Wow, this thread has turned into one of those conversations that happen at the bus stop when a crazy person comes up to you and desperately tries to, cry on your shoulder, give you their life story, and curse the very ground you stand on. All at the same time.

The wisdom of Ami’s MRA fertilizer comment has never been proven more true.

I am reading back through some really sad and perplexing posts.

kirbywarp
kirbywarp
13 years ago

Mr Kolbold, that is almost too accurate to be funny… Almost. XD

Victoria von Syrus
Victoria von Syrus
13 years ago

For Halloween one year, I want to host a ‘come as your favorite Internet meme’ party. I was going to paint myself green, wear a furkini, put on some horns and wrap myself in fishing net – and then carry around a sign that says something like “I kick puppies for fun,” and go as a Net Troll. Now I’m thinking that I might have to change the sign to something like “You all hate me because I’m short” or “We hunted the mammoth to feed you!”

Maybe I’ll make a giant cardboard d12 and just write different trollisms, then make fun of people for being nerds when they know what a d12 is.

Mr. Kobold
13 years ago

XD shall conquer all.

Ami Angelwings
13 years ago

I’m starting to think I should market a brand of Ami XD clothing xD Like little pendants or earrings! xD

That’d be an AWESOME halloween party btw Lady Victoria! 😀

kirbywarp
kirbywarp
13 years ago

You know, that could probably work.

“Rodeo Cat” wit a little riding kitten on it!
“XD” and on the back? “XD”
“I’m infectious!” With a laughing face or summat.

PosterformerlyknownasElizabeth
PosterformerlyknownasElizabeth
13 years ago

Goodness, you know, I have a new appreciation for what Molly Ivins said about bureaucrats-I just finished reading the regs and the original VAWA language…men were not excluded by the actual text but some government official just assumed they were because the VAWA had the word “women” in the title.

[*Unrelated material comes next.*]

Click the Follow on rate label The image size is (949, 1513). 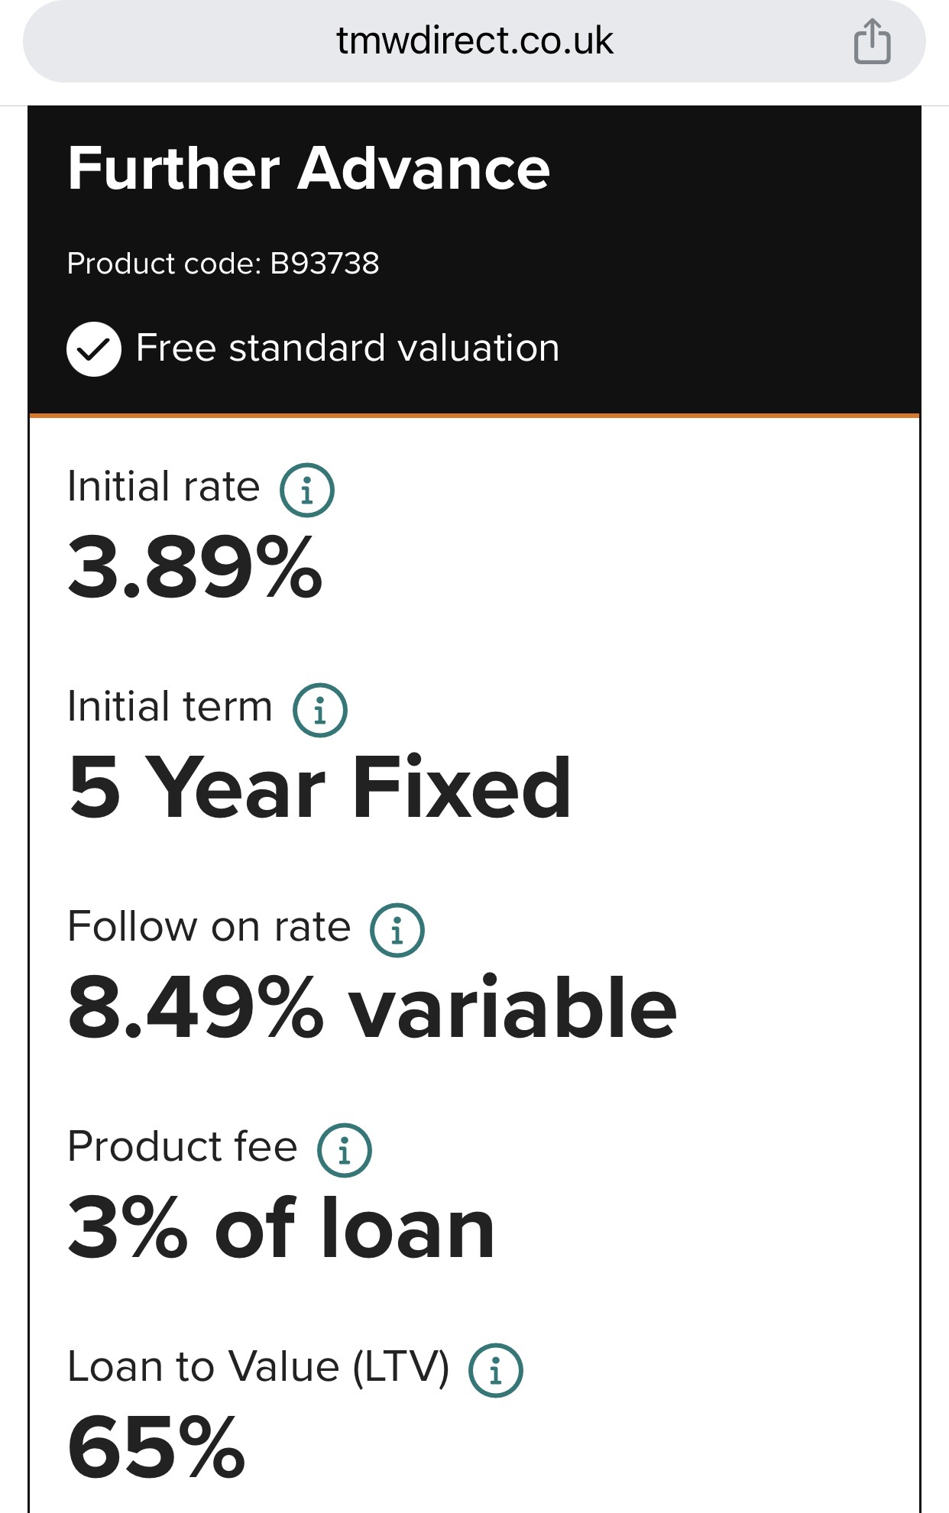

Stupid.

Ami Angelwings
13 years ago

“Just XD It”

Ami Angelwings
13 years ago

XD: Repelling Trolls Since 2011

(actually it’s prolly since 2007, this isn’t the first time a troll has snapped from it xD )

kirbywarp
kirbywarp
13 years ago

“You will be XDimilated!”

Mr. Kobold
13 years ago

“Canucks blow my ballsack.”

Honestly, what the hell happened here? Are there even posts that I can’t see!?

Nobby
13 years ago

I’m confused about that too, Kobold. Not really sure what that’s all about.

@Ami I would totally buy XD stuff if you made it. I am not joking in the slightest.

Ami Angelwings
13 years ago

He’s talking about hockey xD I mentioned that I hate the Bruins (and the Canucks, but the NE ppl here focused on the Bruins thing ) and I think it’s a reaction to that :3

kirbywarp
kirbywarp
13 years ago

*Sigh* MRAL, if you’re gonna show up again, at least be interesting… C’mon, 1000 comments! We can do it!

Mr. Kobold
13 years ago

Oh alright, well sorry but go Bruins, what with the Pats, Celtics, and Sox winning all we need is that planetary body to align and the portal will open.

Ami Angelwings
13 years ago

I cheer for the Pats and Celts xD I cheered for the Sox back in 2004… but I just dun like the Bruins xD I think it’s Chara… and the uniforms xD I’m a huge fan of Bourque and Orr and Neely,.. so it’s weird.. I just dun like the Bruins… XD

kirbywarp
kirbywarp
13 years ago

Yo Kobold, Holly and I were talking about a Manboobz Meetup, and I forget whether you said anything or not. Are you around the boston area?

Nobby
13 years ago

Goo, uh….. *looks up UofA website* Wildcats! Yeah, that’s us. Cause we’re cool.. or something…

>.> <.<

kirbywarp
kirbywarp
13 years ago

Its okay, Nobby, its okay to not follow sports. I’m a fellow No-Spo, you’re safe here.

Mr. Kobold
13 years ago

No sorry I’m actually in Portland right now and heading to Cali in five hours. Hence the me coming in and posting now cause I plan on just not sleeping.

kirbywarp
kirbywarp
13 years ago

I see, ah well.

kirbywarp
kirbywarp
13 years ago

Also, short posts artificially inflate the post count. Go for the 1k gold!

PosterformerlyknownasElizabeth
PosterformerlyknownasElizabeth
13 years ago

*waves her copies of Deadwood* We can watch these!

katz
13 years ago

For Halloween one year, I want to host a ‘come as your favorite Internet meme’ party.

I was Snakes on a Plane for Halloween one year.